Self-supervised feature distillation and design of experiments for efficient training of micromechanical deep learning surrogates

TL;DR

The paper addresses the challenge of efficiently training micromechanical deep learning surrogates by coupling intelligent microstructure representation with principled experimental design. It introduces three feature descriptors (VAE latent, self-supervised contrastive statistics, and classical GSH-based descriptors) and evaluates three space-filling designs (maximin, maxPro, and data twinning) within a CNN/U-net surrogate framework trained on elastic micromechanical simulations. Across a parametric study, the contrastive self-supervised features with a maximin-type design (contrastive cMm) offer robust improvements, with up to about 8% reduction in validation loss for moderate data sizes and reasonable stability across settings; data twinning provides a steady ~5% boost. The results demonstrate that careful experimental design and meaningful microstructure statistics substantially enhance surrogate performance and are likely to become more beneficial as problem sizes grow, enabling scalable micromechanical surrogates and informing broader image-based design tasks.

Abstract

Machine learning surrogate emulators are needed in engineering design and optimization tasks to rapidly emulate computationally expensive physics-based models. In micromechanics problems the local full-field response variables are desired at microstructural length scales. While there has been a great deal of work on establishing architectures for these tasks there has been relatively little work on establishing microstructural experimental design strategies.
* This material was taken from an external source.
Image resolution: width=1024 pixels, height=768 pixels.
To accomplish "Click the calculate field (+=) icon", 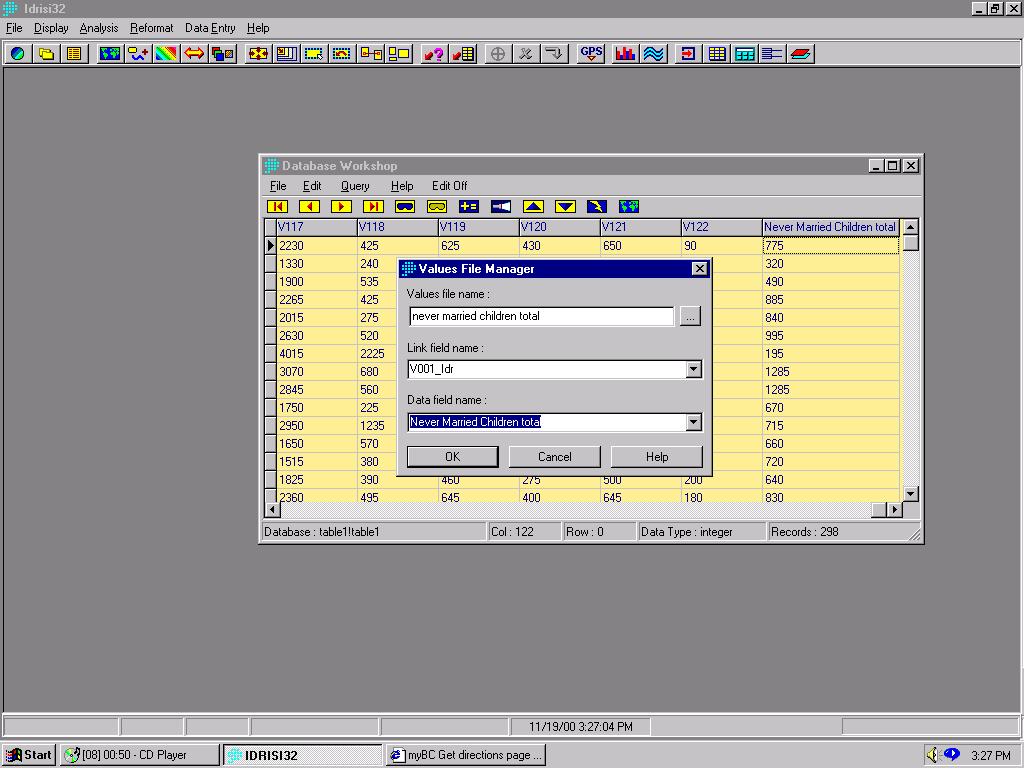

This work demonstrates that intelligent selection of microstructural volume elements for subsequent physics simulations enables the establishment of more accurate surrogate models. There exist two key challenges towards establishing a suitable framework: (1) microstructural feature quantification and (2) establishment of a criteria which encourages construction of a diverse training data set. Three feature extraction strategies are used as well as three design criteria. A novel contrastive feature extraction approach is established for automated self-supervised extraction of microstructural summary statistics. Results indicate that for the problem considered up to a 8\% improvement in surrogate performance may be achieved using the proposed design and training strategy. Trends indicate this approach may be even more beneficial when scaled towards larger problems. These results demonstrate that the selection of an efficient experimental design is an important consideration when establishing machine learning based surrogate models.

Figures (17)

• Figure 1: Overall approach is to identify most unique and informative MVEs for subsequent physics evaluation and surrogate training. Hypothesis is that more efficient training may be performed if MVEs are chosen using an appropriate design criteria.
• Figure 2: VAE schematic for extracting localized MVE features.
• Figure 3: Self-supervised approach for 3D MVE feature extraction and network training. Subsampling of MVEs enables self-supervised learning and, critically, encourages the learning of statistical descriptors.
• Figure 4: Novelty of the feature extraction procedure is that it intrinsically operates on image statistics via construction of the network. Mean and variance of spatial-orientation feature maps are combined with volume averaged orientation features prior to passing through the final MLP. This encourages the network to separately construct orientation and spatial-orientation statistics prior to mixing in the final MLP.
• Figure 5: Maximum projection design criteria ensures good spreading in all possible subspace projections. This ensures that even when unknown unimportant features are present the resulting design still exhibits desirable space-filling properties in the effective lower dimensional space.